= Problem requirements =
Please transcribe each of the records exactly as given.

= Records to process =
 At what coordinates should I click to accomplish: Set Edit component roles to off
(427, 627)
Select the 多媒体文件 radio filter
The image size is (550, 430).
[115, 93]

= Output =
 At what coordinates should I click to accomplish: Set Edit component roles to off
(427, 627)
Select the 多媒体文件 radio filter
The image size is (550, 430).
[115, 93]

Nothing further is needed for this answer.